Objective: 

M1-cells originate from the mouse collecting duct and are used as a model to study transepithelial ion transport and ion channel regulation. Incidental observations indicated that growth and development of a tight and confluent monolayer of M1-cells on permeable supports depended systematically on ambient CO₂ concentrations. In the context of this observation, we analyzed the development of an M1-cell line growing in a 2% (A) and 5% (B) CO₂ atmosphere for several passages with respect to ENaC function, transepithelial resistance (R_te), luminal pH and osmolality.

Methods: 

M-1 cells of each passage were grown on permeable supports (filters) in PC-1 medium (Lonza) plus supplement enriched with 2 mM L-glutamine, 100 U/ml penicillin and 100 mg/ml streptomycin. Filters were investigated daily for transepithelial resistance (R_te). The luminal pH value of the culture medium was assessed daily by pH photometry before the luminal and basolateral change of cell culture media. At a threshold value of 1000 Wcm² in type (A) culture, 50% of both, (A) and (B) filters were analyzed in Ussing chamber experiments for the electrophysiological parameters R_te, transepithelial voltage (V_te) and the amiloride-dependent short circuit current (DI'_sc). The remaining filters were analyzed when (B) cultures reached the threshold or at least at day 10.

SUPPLIED ENTRIES:
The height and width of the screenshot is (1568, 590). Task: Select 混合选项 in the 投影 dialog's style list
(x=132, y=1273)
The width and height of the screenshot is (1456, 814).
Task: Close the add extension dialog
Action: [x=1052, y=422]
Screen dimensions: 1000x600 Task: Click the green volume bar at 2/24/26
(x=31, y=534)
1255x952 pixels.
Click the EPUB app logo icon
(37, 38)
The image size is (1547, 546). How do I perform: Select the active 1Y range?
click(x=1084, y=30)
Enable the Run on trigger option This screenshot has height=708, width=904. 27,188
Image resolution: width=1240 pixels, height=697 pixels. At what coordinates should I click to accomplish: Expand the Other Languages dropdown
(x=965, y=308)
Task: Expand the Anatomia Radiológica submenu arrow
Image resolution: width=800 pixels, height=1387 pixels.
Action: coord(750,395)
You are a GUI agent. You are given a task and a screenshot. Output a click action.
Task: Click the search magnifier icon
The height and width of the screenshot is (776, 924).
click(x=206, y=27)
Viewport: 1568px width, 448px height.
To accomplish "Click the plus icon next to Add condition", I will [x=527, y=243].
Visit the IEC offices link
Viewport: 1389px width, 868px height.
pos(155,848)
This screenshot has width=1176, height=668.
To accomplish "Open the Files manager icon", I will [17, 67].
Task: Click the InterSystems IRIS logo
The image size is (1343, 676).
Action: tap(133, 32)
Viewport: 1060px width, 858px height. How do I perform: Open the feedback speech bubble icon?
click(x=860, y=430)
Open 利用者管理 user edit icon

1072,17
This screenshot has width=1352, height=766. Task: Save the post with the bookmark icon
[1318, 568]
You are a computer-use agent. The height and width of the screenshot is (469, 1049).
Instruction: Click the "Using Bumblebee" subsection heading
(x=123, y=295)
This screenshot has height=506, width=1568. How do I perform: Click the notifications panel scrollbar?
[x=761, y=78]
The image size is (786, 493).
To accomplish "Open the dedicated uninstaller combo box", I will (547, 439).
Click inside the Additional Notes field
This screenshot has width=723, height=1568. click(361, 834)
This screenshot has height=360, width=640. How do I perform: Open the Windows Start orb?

TASK TO COMPLETE:
Please carry on the M1-cell culture text from its last sentence. The items have no connection to the M1-cell culture text.

ANSWER SECTION:
Results: 

Within the first days of cell culture the increase in R_te was accompanied by a substantial acidification (>1pH unit/d) of the luminal cell culture compartment. This acidification was not observed in the basolateral compartment. Filters grown under (A) conditions reached the resistance threshold after 3.7 days, cells grown under (B) conditions were delayed and reached the threshold after 6 days. At the first time point, (A) cells showed a higher R_te, V_te and DI'_sc than (B) cells. When (B) cells reached the threshold, there was no significant difference concerning R_te, V_te and DI'_sc between A and B cells. The analysis of luminal pH showed an acidification on the luminal side of the epithelium in both cell lines. A quantitative assessment of H⁺ secretory capacity will show if there is a difference between M1 cells propagated under different CO₂ culture conditions.

Conclusion: 

M1-cells grown under a 2% CO₂ atmosphere build a confluent epithelium on filters faster than under standard conditions. Our observations suggest that M1-cells, in addition to Na⁺ transport, express substantial H⁺ secretory capacity. The cellular origin of this transport and its CO₂ dependence is under current investigation.